Чувствую ее стыд, но гордая бродяжка молчит, словно ей все равно.
– Знаю, что ты привык к другому, но придётся потерпеть, всего одну ночь, – говорит она, минуя маленькую комнатушку, и останавливается возле другой кровати, чтобы снять с себя куртку.
Мы оба понимаем, что ее слова значат намного больше, чем просто вынужденную остановку. Они означают, что завтра все, наконец, решится. Похоже, она теперь моя с потрохами, больше сомнений у Пенелопы нет.
– Зажги камин, – просит, указывая на стенку, возле которой и стоит старая деревянная кровать.
Кровать есть, сейчас добавим ещё тепло и как-нибудь переждем эту ночь, хотя поесть тоже было бы неплохо. Снимаю рюкзаки и ставлю их возле кровати, чтобы ничего не мешало исполнить ее просьбу. Здесь тихо, ощущение, что мы отделены от остального мира. Даже то, что это все же сарай, ни капли не мешает расслабиться. С такого расстояния хотя бы не чувствую ничьих чувств, кроме тех, к которым уже прикипел. В камине полыхает огонь, но пока ещё прохладно. Пенелопа проскальзывает мимо к печке и ставит туда две закрытые жестяные банки, скорее всего там еда.
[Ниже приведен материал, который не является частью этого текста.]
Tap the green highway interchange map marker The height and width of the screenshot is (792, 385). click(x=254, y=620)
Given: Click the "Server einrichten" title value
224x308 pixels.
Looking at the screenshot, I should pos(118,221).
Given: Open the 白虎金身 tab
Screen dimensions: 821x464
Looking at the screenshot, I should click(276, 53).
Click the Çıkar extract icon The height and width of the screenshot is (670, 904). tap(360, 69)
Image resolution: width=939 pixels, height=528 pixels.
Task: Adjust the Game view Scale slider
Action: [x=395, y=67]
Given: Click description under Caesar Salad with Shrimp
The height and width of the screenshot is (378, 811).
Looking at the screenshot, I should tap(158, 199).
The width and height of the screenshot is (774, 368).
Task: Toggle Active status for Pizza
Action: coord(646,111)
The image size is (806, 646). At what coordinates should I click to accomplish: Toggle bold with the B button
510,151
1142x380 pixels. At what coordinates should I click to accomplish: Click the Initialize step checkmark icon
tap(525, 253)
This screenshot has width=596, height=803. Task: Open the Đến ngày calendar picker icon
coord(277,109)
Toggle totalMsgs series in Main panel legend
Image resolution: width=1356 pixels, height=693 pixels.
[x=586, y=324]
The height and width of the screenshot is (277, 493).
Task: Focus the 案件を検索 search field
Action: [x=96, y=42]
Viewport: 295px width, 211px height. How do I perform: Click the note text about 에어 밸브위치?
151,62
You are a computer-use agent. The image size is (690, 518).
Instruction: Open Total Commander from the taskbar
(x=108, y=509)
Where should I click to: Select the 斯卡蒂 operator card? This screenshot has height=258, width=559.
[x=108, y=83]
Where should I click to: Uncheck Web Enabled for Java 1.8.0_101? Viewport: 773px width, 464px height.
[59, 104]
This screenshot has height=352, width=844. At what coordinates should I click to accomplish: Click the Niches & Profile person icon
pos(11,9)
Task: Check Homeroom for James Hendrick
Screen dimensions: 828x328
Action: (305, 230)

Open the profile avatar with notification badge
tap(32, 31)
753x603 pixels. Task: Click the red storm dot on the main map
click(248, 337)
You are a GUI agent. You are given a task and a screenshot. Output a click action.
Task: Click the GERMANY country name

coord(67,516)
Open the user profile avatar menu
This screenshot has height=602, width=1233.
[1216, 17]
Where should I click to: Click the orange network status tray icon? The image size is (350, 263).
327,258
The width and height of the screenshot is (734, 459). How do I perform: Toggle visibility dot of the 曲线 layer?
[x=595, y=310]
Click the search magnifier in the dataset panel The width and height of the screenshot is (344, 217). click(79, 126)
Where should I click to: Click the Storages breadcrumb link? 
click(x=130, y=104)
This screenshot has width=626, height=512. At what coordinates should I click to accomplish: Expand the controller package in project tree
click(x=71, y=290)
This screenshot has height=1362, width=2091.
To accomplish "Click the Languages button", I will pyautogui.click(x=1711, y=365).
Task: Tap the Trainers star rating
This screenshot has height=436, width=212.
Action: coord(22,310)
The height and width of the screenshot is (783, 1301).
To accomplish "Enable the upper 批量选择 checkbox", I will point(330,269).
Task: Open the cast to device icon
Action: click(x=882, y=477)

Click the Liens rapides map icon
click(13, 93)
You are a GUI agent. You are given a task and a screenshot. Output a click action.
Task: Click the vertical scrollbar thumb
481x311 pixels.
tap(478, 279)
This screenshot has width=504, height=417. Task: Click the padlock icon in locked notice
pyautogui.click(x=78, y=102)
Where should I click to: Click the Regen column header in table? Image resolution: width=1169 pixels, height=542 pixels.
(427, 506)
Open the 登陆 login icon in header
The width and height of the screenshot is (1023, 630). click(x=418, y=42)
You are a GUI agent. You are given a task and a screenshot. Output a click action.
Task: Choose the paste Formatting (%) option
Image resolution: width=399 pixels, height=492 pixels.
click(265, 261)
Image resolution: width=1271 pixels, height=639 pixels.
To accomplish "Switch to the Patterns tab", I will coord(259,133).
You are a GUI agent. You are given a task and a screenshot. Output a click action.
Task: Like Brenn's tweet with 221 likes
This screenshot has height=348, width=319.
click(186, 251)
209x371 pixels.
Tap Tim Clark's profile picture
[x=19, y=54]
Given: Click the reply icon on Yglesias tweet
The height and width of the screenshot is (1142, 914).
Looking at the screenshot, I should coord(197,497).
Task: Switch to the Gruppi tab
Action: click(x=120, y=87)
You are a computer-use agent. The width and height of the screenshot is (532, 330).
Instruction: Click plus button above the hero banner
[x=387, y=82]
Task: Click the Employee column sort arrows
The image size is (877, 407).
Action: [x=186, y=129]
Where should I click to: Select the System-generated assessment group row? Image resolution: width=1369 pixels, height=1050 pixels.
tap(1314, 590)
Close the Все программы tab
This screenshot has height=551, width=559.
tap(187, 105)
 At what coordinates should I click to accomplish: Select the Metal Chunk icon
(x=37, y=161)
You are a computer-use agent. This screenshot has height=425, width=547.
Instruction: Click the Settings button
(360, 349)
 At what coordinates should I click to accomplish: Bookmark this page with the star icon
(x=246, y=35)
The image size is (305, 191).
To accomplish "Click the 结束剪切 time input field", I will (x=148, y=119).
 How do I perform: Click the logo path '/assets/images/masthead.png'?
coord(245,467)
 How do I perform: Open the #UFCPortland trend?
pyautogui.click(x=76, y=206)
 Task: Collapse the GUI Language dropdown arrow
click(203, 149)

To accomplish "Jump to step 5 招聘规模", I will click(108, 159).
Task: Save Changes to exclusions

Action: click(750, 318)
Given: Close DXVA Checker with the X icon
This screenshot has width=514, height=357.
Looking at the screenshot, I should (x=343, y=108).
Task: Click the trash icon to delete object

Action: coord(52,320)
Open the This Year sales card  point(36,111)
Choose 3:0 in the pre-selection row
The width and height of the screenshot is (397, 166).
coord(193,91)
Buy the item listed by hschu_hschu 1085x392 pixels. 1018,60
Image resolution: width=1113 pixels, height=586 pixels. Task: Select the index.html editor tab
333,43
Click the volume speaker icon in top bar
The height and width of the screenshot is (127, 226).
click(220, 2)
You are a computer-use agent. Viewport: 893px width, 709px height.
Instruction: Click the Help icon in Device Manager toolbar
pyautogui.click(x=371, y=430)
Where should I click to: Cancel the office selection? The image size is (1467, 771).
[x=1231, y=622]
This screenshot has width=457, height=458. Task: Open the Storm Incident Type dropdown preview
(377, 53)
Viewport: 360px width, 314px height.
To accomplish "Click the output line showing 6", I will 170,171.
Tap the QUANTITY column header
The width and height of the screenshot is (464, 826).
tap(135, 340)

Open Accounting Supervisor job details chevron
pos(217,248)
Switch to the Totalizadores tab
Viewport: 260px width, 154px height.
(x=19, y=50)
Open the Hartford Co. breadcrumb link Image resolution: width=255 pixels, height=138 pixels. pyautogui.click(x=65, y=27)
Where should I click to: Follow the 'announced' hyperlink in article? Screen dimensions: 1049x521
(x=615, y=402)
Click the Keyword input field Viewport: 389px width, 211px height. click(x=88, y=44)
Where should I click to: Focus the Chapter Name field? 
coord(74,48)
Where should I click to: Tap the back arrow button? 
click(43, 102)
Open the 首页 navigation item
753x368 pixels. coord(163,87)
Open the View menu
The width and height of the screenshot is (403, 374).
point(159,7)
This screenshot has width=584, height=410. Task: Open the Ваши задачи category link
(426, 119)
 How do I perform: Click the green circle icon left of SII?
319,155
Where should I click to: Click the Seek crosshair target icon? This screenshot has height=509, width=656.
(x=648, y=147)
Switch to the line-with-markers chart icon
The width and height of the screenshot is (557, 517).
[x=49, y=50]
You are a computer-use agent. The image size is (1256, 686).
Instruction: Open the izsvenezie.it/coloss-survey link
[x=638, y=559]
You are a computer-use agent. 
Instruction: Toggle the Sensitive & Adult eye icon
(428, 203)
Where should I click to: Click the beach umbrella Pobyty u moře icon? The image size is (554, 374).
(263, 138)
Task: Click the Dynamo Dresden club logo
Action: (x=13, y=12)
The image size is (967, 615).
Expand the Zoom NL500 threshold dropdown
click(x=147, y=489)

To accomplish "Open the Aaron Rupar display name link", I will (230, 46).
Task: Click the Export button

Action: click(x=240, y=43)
Поворачивается ко мне лицом, в слабом свете лампы в дальнем углу и камина за ее спиной, кажется, что ее волосы горят, а в глазах искорки. Понимаю, что она, скорее всего, сейчас расплачется, но не могу даже пошевелиться, все так же сижу на краю пыльной кровати и не могу оторвать от нее взгляда. Не плачет, спокойно подходит и помогает мне снять куртку, о которой я слегка забыл. Мы молчим, потому что у каждого свои мысли по поводу происходящего. Вешает наши куртки на вешалку в углу, снимает обувь и оставляет ее там же. Я и не заметил лежащего на полу вязаного ковра, почему-то мне кажется, что она его связала, чтобы не ходить вот так босиком по холодному. Меняет бельё на кровати, но вместо того чтобы наконец лечь и отдохнуть, мы садимся ужинать. Едим прямо из банок какое-то мясо с кашей, явно домашнего приготовления, в полной тишине, сидя рядом. Ещё не поздно, но решаю, что жене нужно отдохнуть. Доев поднимаюсь, чтобы уйти на другую кровать, но она не пускает. Сжимает мою руку, а затем, обойдя, заставляет сесть на кровать. Медленно и как-то нерешительно проводит по моей руке к плечу, слегка сжимает, используя как опору, когда забирается ко мне на колени, совсем как утром. Как-то совсем не этого я ожидал от нее, после такой сложной встречи с ее родственниками. Она целый день меня удивляет, вот только не все ее сюрпризы сегодня мне понравились, взять хотя бы вторую надпись Брачной Метки. Если она знала о второй надписи, значит, у меня тоже такая есть. Спрашивается: что в таком случае увидела она? Что там написано?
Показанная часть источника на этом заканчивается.